How to complete this task ::
All that is needed is the first stretch of the listing below, repeated exactly and ending with the line that contains "Task: Expand the Go To Detail dropdown". Pictures are to be left out.

Dataset entries ::
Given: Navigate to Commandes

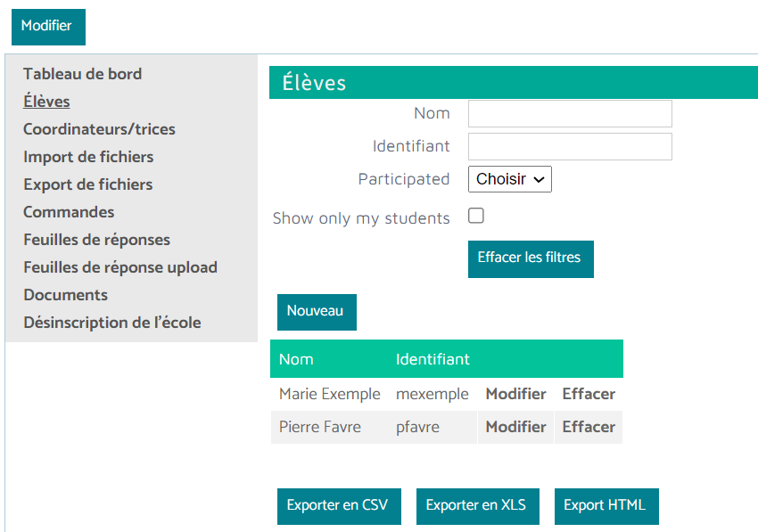Looking at the screenshot, I should pyautogui.click(x=69, y=212).
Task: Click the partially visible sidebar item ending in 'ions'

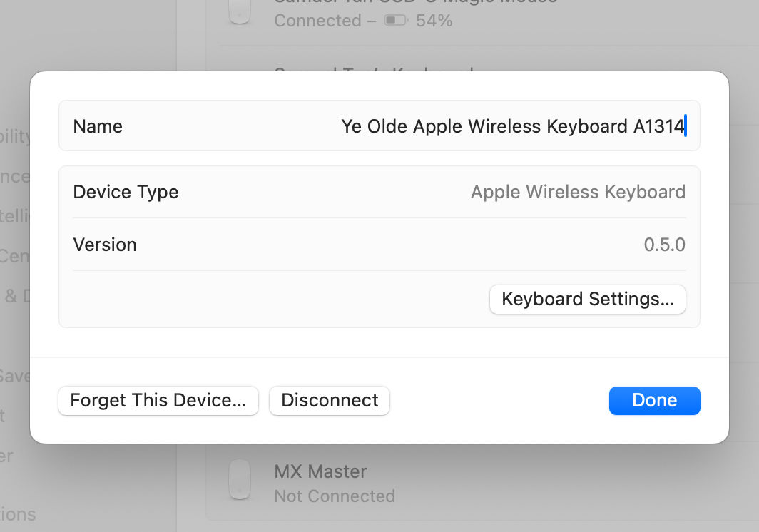Action: [19, 514]
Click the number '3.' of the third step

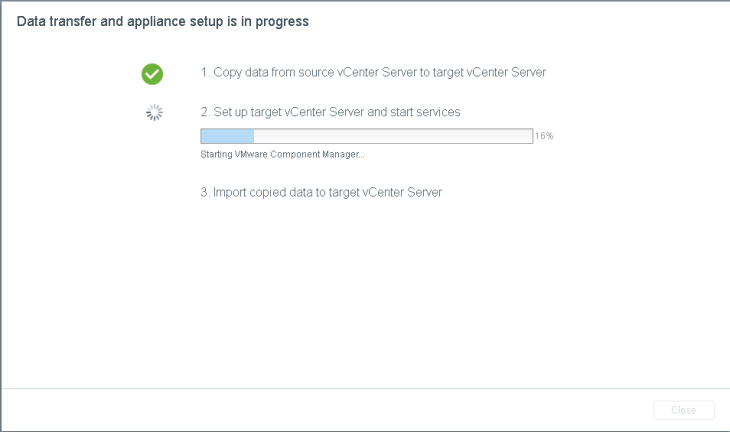[205, 192]
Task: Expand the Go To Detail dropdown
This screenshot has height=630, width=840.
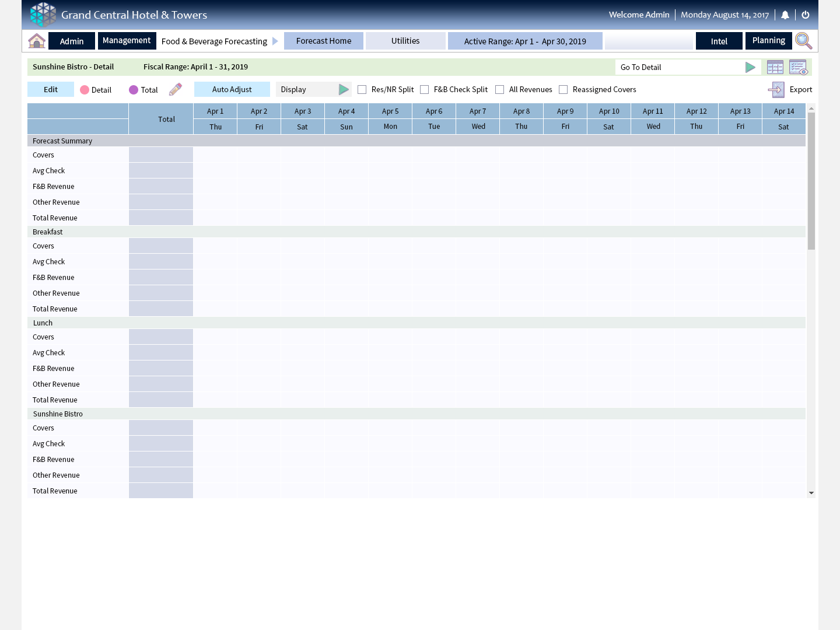Action: pyautogui.click(x=750, y=68)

Expected answer ::
Given: Navigate to Commandes

Looking at the screenshot, I should pyautogui.click(x=69, y=212).
Task: Click the partially visible sidebar item ending in 'ions'

Action: [19, 514]
Click the number '3.' of the third step

[205, 192]
Task: Expand the Go To Detail dropdown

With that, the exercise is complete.